Work required –
Reproduce every line of the data, exactly and without its pictures.

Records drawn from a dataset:
----

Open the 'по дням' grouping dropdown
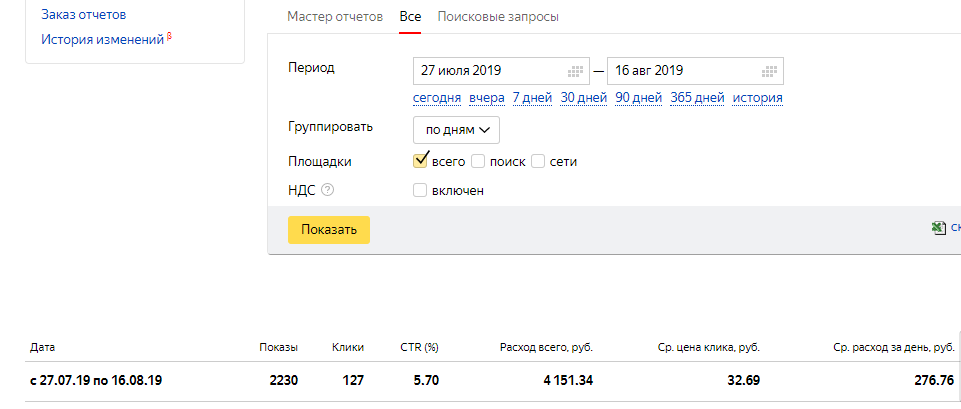Viewport: 961px width, 409px height. 456,130
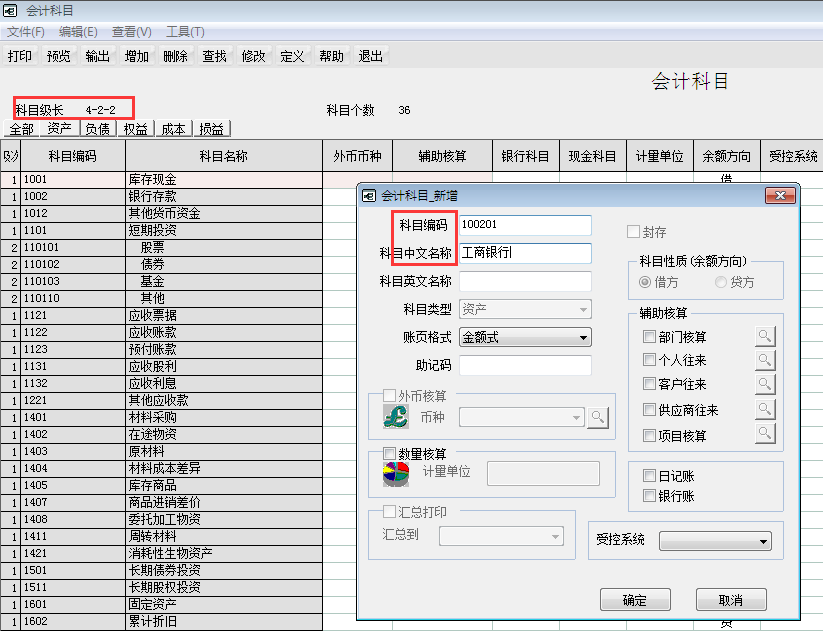Switch to the 负债 tab

(97, 129)
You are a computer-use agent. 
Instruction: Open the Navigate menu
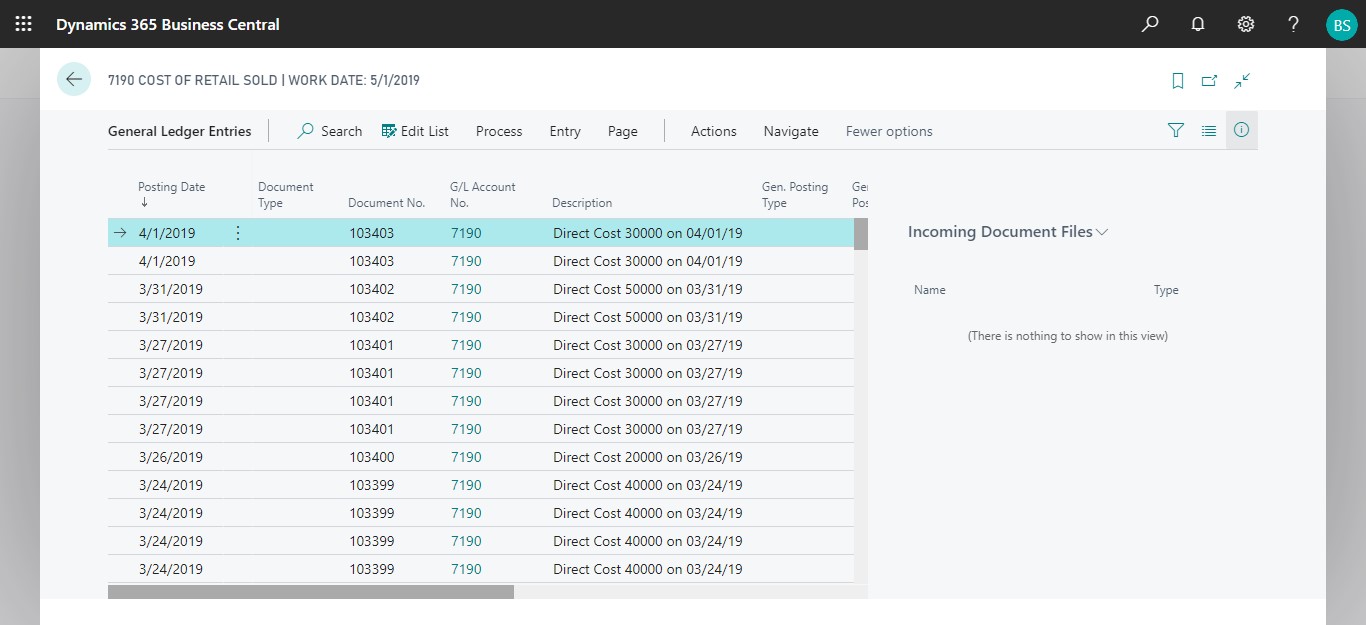[791, 131]
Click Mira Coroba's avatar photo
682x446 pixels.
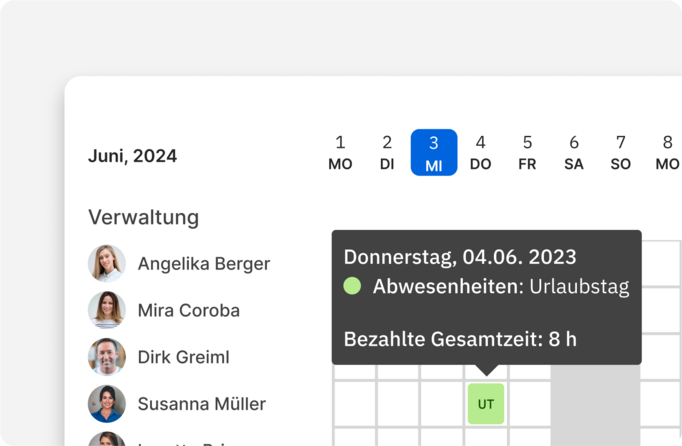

----

Result –
Open the 'по дням' grouping dropdown
Viewport: 961px width, 409px height. 456,130
Switch to the 负债 tab

(97, 129)
You are a computer-use agent. 
Instruction: Open the Navigate menu
[791, 131]
Click Mira Coroba's avatar photo
682x446 pixels.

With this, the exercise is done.